Dive Brief:
- After just five hours of training, an AI algorithm was able to find "novel solutions that exploit the game design" in Atari video games, according to a report published last week by researchers from the University of Freiburg in Germany earlier.
- In the game "Qbert," the model used "suicide" as a way to bait threats into eliminating themselves and found a bug, which allowed it to collect large amounts of points without progressing to the next level of the game. These results, however, were not consistent across all evaluation runs.

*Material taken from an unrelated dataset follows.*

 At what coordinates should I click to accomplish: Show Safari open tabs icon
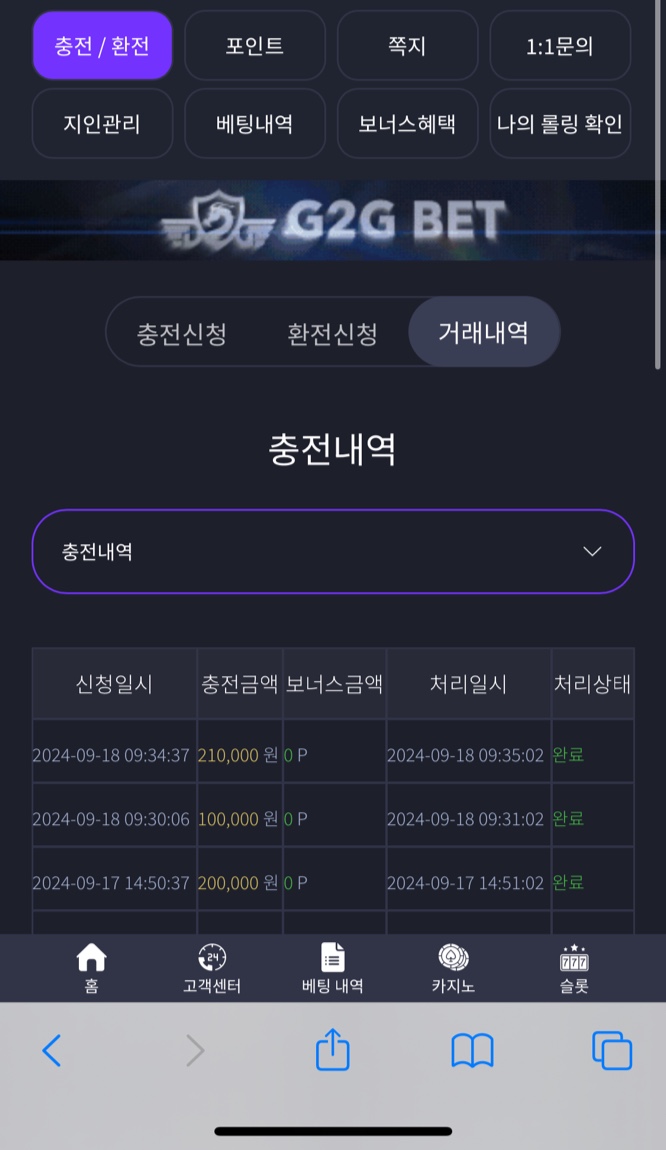612,1050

- Using basic Evolution Strategies algorithms from the 1970s, the researchers beat the performance of reinforcement learning algorithms from a 2017 study that also played Atati games. The researchers found that natural evolution strategies could offer a good alternative for reinforcement learning over many modern deep reinforcement learning approaches. A combination could capitalize on the strengths of both methodologies.
Dive Insight:
It is important to note that the algorithm was not actively seeking out weaknesses to exploit in the game. It simply found a more efficient way to win and rack up points.
AI algorithms surpassing human performance, especially in cases of intellectual or strategic endeavors, tend to set off a fresh wave of skepticism and fears. In 2017, an AI system beating the world's best Go player made an especially large splash.
But the more important feature of this study was the use of 1970s Canonical ES algorithms. Technology, especially in a fast-paced environment like AI, can move at such breakneck speeds that what's in one year is out the next.
Relying and returning to the basics and applying them to a modern context can offer developers a fresh take.